Algunos podrían decir que El jugador, una de sus obras menores –cuya redacción le correspondió a la taquígrafa Anna Grigórievna Snítkina, su segunda esposa–, es la novela menos elaborada y confusa del maestro ruso. Sin embargo, no hay lector que no lo catapulte como uno de los más grandes de la narrativa del siglo XIX, ya que pudo retratar la condición humana como muy pocos pudieron hacerlo.
Navegando en su rico océano literario, en donde es posible pescar y reflexionar con ingeniosas metáforas, se hace imposible no mencionar a Crimen y castigo, su novela más icónica, sin lugar a dudas. No imaginó que al escribirla se convertiría en el artífice del crimen más famoso de la historia de la literatura: el que llevó a un estudiante de medicina a recorrer los caminos de la conciencia y la culpa.
¿Quién no recuerda muy a menudo a Raskólnikov subiendo las gradas de un edificio, con el hacha ajustada en el sobretodo, tocando nerviosamente la puerta de la prestamista, para luego forzarla y matarla junto con su hermana? El que leyó este libro nunca olvida tan impactante escena, que solamente alguien con su maestría podría concebir. La misma destreza que pudo haber tenido Edgar Allan Poe, cuando en El corazón delator (otra joya de la literatura universal) la conciencia termina delatando el crimen de un hombre nervioso y demente.
Pero, aun así, si usted me lo permite, amigo lector, creo que el crimen de Raskólnikov supera con creces a cualquier otro que se haya podido presentar en obra narrativa alguna. Lo digo por la meticulosidad con que este fue narrado, dejándonos entrar en la mente de su ejecutor hasta ver realizado su cometido.

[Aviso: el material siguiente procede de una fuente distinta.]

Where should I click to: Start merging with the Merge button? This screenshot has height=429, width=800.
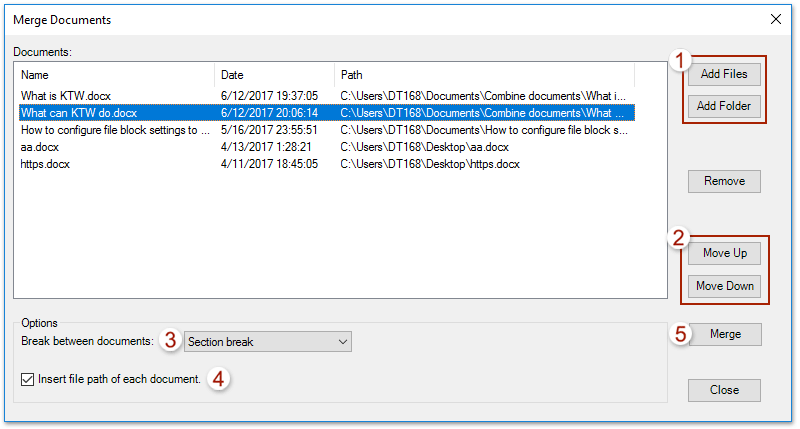pyautogui.click(x=724, y=334)
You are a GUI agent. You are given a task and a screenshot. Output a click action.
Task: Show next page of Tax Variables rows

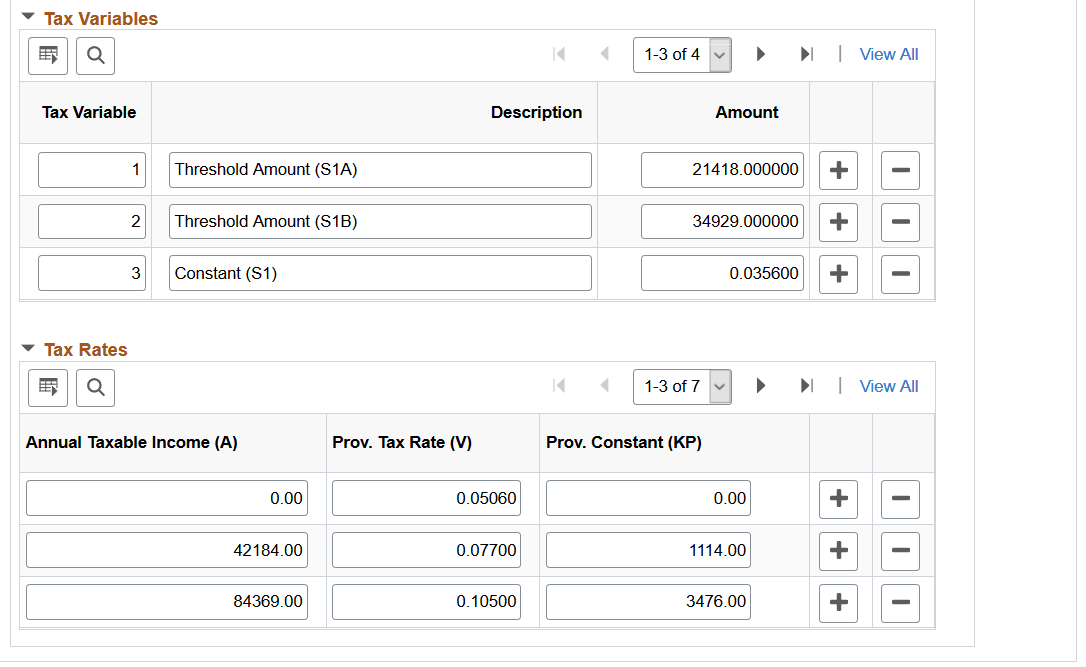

Lo que sucede a continuación no es más que una caída en picada, en donde se desnuda un ser enfermo que no sabía cómo liberarse de sus penurias económicas.
Es que Dostoievski vislumbra en su héroe la realidad sociopolítica de la Rusia zarista, la que él vivió en carne propia y que lo llevó a pagar una condena en Siberia, cuando fue acusado de conspirar contra Nicolás I. Ese fue el preludio de la Revolución bolchevique, de la que puede darnos algunos trazos al presentarnos a hombres y mujeres que morían desesperanzados.
Los describe en medio de la miseria de los más desafortunados, esos que no gozaban de los beneficios de la nobleza y que ni para comer tenían, como en el caso de Raskólnikov, que vivía escondiéndose de su casera porque no podía para pagarle la renta, ni mucho menos tenía dinero para terminar sus estudios de medicina.
Friedrich Nietzsche llegó a decir que Dostoievski fue un gran psicólogo y uno de sus más grandes descubrimientos literarios, y cómo no decirlo si en sus libros conoció a los hombres tal como son: unos individuos cuyos falsos valores los llevan a vivir aferrados a su propia miseria, esa que trató de vencer Rodión Raskólnikov, cayendo en la culpa que lo terminaría enfermando y al mismo tiempo redimiendo.
Así de grande es la influencia de la más labrada literatura, bello arte que nos marca para siempre y que también nos obliga a enaltecer a sus más grandes exponentes, independientemente de la época y el lugar en donde nacieron. Por estos días celebremos con agrado al padre de Crimen y castigo, reconociendo en él al genio que pudo hacer de la mente de sus personajes una explicación de la condición humana.